Pictured above: Ezra Nahome
The first quarter of 2010 saw institutional investors make their
largest net commitment to the UK property market for more than
three years, reveals the latest research by national property
consultancy, Lambert Smith Hampton (LSH).
The quarterly UK Investment Transactions (UKIT) bulletin,
reports that during 2010 Q1, institutional net investment topped
£1.1bn, following on from £0.3bn in the final quarter
of 2009.
Ezra Nahome, CEO and Head of Capital Markets at LSH said: "In
what is a traditionally quiet period for UK institutional
investors, they have dominated buying activity, accounting for 42%
of the value of total purchases undertaken. This is the most
dominant buying position they have held on record."
The major source of stock being transacted has been from the
UK's private sector, where unquoted companies and private
individuals accounted for almost £2bn of sales.
Ezra commented: "We have been waiting for the banks to begin
releasing stock onto the market, and it looks like this process has
begun. Many of the sellers in the first quarter have been
highly geared property companies. Banks chose not to
foreclose on these loans in the bad times but have waited for a
recovery in values before looking for repayment."
Additionally, some investors have taken the opportunity of
rising values to crystallise profits.
In contrast to the institutions, overseas investors have
somewhat retreated from investment in UK commercial property, with
purchases at their lowest quarterly levels in over two years.
Reflecting this, overall value of investment transactions over the
first quarter in 2010 was £5.3bn, down by 31% from the final
quarter of 2009's recorded transaction value of
£7.4bn.
Regional overview
Investment activity across Nottinghamshire and Derbyshire
reached £80.5 during the first quarter of 2010, compared with
£32.5 during the last three months of 2009 - an increase of
147%.
Key transactions included Development Securities' purchase of
Pearl Assurance House in Nottingham for £9.1m, and Invista
REIM's acquisition of a Tesco store on Mansfield Road on behalf of
St James's Place Fund for £6.85m.
The largest transaction in the region was the Charities Property
Fund's purchase of a Tesco's Extra store in Mansfield for
£43m.
Julian Healey, Head of LSH Nottingham, said: "Nottinghamshire
and Derbyshire's commercial property investment market has got off
to a flying start in 2010, with activity levels reminiscent of
those pre-recession. However, the market continues to be
dominated by the Retail sector, which accounted for 85% of total
activity during the first three months of the year.
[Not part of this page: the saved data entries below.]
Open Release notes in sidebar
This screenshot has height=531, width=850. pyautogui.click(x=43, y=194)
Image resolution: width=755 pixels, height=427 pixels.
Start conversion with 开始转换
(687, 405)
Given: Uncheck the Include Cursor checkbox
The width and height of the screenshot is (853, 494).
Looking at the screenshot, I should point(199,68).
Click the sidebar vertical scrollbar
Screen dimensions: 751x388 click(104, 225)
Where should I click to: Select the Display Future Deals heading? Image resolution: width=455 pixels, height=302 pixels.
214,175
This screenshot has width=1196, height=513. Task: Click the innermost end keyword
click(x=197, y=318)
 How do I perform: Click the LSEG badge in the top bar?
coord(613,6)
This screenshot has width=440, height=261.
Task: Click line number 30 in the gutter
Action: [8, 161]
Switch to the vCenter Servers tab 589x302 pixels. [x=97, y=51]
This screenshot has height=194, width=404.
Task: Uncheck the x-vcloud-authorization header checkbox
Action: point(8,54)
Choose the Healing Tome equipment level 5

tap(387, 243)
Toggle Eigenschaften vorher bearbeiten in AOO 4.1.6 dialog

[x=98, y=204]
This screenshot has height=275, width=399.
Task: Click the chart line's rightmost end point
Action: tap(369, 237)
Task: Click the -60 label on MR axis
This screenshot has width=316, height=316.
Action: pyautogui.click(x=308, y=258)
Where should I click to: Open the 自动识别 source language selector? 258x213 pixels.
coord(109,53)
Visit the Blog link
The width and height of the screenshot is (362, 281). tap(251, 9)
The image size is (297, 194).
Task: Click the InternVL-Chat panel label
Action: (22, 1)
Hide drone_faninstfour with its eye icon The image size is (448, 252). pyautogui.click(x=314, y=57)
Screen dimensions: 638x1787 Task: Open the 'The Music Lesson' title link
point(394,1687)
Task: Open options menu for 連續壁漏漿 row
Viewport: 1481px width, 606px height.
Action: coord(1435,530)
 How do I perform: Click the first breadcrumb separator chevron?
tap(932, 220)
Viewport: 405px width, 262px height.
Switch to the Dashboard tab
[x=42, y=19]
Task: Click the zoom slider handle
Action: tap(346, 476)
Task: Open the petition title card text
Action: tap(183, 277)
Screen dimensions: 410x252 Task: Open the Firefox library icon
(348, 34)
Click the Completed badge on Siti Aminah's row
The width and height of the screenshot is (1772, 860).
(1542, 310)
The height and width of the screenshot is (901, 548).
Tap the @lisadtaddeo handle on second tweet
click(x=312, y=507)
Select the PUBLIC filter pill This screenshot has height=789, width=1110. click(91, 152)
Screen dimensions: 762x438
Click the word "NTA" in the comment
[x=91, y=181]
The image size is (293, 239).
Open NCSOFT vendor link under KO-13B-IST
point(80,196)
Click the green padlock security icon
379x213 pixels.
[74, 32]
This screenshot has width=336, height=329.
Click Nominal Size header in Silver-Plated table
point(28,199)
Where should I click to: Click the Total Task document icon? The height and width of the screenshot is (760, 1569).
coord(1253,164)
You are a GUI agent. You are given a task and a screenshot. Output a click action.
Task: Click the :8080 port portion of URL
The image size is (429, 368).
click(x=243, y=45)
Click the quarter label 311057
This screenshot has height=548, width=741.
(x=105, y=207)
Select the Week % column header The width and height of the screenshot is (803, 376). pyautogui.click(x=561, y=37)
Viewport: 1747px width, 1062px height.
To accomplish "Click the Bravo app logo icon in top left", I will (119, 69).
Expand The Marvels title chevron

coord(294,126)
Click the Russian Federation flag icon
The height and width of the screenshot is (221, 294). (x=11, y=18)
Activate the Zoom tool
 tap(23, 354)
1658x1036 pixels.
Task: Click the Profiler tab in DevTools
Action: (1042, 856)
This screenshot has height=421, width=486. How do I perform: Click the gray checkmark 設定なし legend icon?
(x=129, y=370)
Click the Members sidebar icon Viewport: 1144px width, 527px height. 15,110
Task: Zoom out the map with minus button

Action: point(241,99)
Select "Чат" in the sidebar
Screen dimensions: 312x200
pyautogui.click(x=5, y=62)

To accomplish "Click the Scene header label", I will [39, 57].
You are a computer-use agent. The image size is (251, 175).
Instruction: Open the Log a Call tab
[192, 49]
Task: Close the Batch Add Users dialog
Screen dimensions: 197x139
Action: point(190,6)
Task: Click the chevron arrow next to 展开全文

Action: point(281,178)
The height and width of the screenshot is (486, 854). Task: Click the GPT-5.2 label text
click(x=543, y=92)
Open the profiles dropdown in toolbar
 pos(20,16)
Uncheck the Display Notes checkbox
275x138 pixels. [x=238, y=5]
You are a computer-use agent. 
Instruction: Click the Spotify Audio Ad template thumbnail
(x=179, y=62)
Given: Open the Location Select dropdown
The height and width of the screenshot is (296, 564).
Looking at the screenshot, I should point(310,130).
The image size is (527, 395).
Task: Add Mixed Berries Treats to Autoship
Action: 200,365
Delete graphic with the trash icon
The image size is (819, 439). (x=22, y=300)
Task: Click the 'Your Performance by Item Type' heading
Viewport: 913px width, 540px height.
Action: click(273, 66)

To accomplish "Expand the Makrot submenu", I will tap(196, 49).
Healey continued: "While these signs of improvement are
encouraging, we mustn't get ahead of ourselves. With some
experts predicting a double dip recession in the run up to the
election, we are by no means out of the woods yet!
Looking ahead, LSH expects the recovery to remain slow but
steady. Ezra said: "The occupational market - a key driver of
investment - shows signs of improvement, but investor confidence
will remain at bay until the outcome of the election is known."